ABC “World News” anchors Diane Sawyer an exclusive interview with The Times-Tribune in which she showed an affinity for the electric town. And “60 Minutes” anchor Lesley Stahl was instrumental in launching its 20th anniversary season of the show discussing new Sunday magazine with the newspaper.

Others who spoke with The Times-Tribune included boxing promoter Don King, media guru Sir Harold Evans, “Inside Edition” and CNN’s Jim Moret, “Entertainment Tonight” correspondent Diane Dimond, NBC and MSNBC executive Paula Madison entertainment reporter Courtney Hazlett.

Farewell 2010

Bob Feller, Baseball Hall of Fame, died Dec. 15. He was 92.

Elizabeth Edwards, wife of former presidential candidate John Edwards, who died Dec. 7. She was 61.

Don Meredith, former quarterback of the Dallas Cowboys and “Monday Night Football” announcer, died Dec. 5. He was 72.

Leslie Nielsen, the “Airplane!” and “nkd Gun” actor, died Nov. 28. He was 84.

Agostino “Dino De Laurentiis, producer of such films as” Serpico “and” Blue Velvet, “died Nov. 11. He was 91.

Sparky Anderson the first manager to win the world championship series in both leagues died Nov. 4. He was 76.

Denise Borino-Quinn, who played the Mafia wife Ginny Sacrimoni on the HBO series “The Sopranos,” died Oct. 30. She was 46.

Bob Guccione, founder of Pnthouse magazine. Died Oct. 20. He was 79.

Tom Bosley, actor of “Happy Days” fame, died Oct. 19. He was 83.

Barbara Billingsley, better known as June Cleaver in “Leave it to Beaver,” died Oct. 16. She was 94.

Solomon Burke, soul singer, died Oct. 10. He was 70.

Tony Curtis, legendary actor whose many credits include “Some Like It Hot”, died Sept. 26. He was 85.

Eddie Fisher, 1950 icon and ex-husband of Elizabeth Taylor, died Sept. 22. He was 82.

Harold Dow, correspondent and CBS News “48 Hours” reporter, died Aug. 21. He was 62 years.

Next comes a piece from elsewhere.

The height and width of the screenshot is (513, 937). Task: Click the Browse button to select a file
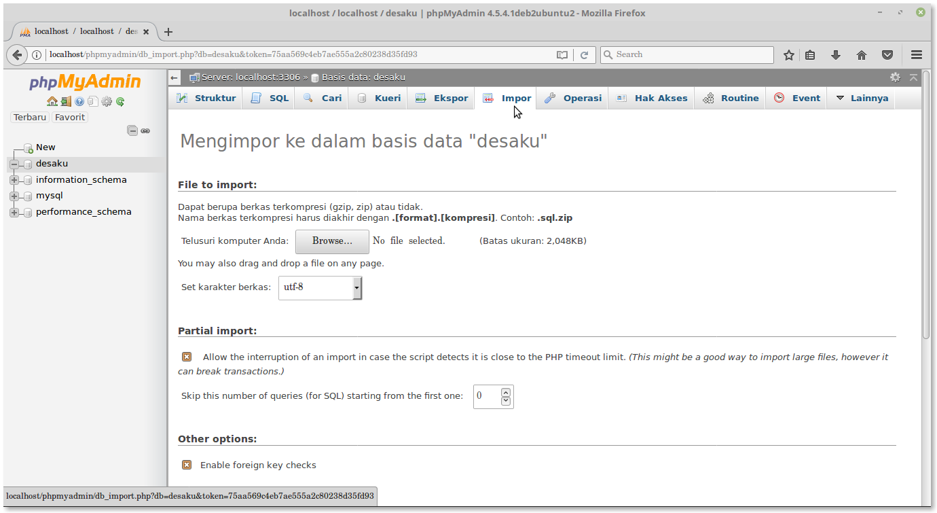(331, 241)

Bobby Thomson, who struck one of the most famous home runs in baseball history, died Aug. 16. He was 76.

George Steinbrenner, owner of the New York Yankees, died July 13. He was 80.

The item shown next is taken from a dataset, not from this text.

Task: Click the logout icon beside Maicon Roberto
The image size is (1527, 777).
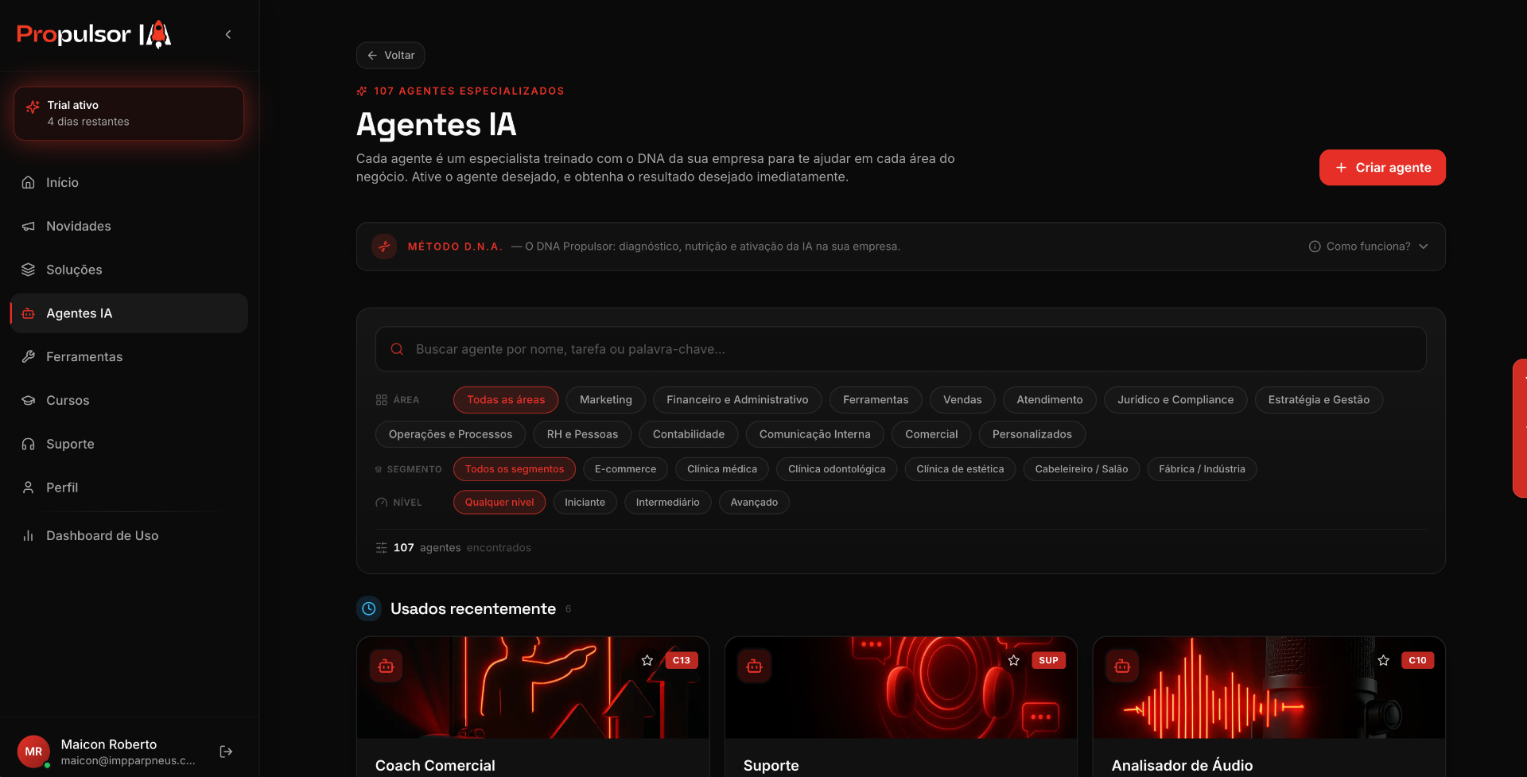Action: pos(226,752)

Bob Sheppard, the voice of the New York Yankees, died July 11. He was 99.

Bill Aucoin, who discovered the rock band Kiss, has died June 28. He was 66 years.

John Wooden, legendary basketball coach at UCLA, died June 4. He was 99.

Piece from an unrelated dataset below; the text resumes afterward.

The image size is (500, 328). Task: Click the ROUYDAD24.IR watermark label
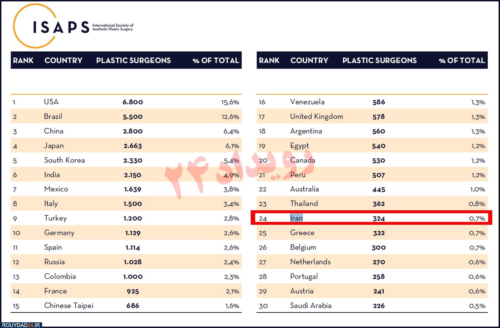21,325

Dennis Hopper, “Easy Rider” actor, died May 29 He was 79.

Gary Coleman, star of “Diff’rent Strokes,” died on May 28 He was 42.

Art Linkletter, radio and television personality, died May 26 He was 97.

Robin Roberts, the famous player of the Philadelphia Phillies, died May 6 He was 83.

Ernie Harwell, baseball broadcaster famous, died May 4 He was 92.

Corey Haim, former child actor, died March 10. He was 38 years.

Charlie Wilson, former U.S. congressman, died Feb. 10. He was 76.

Teddy Pendergrass, singer, died Jan. 13. He was 59.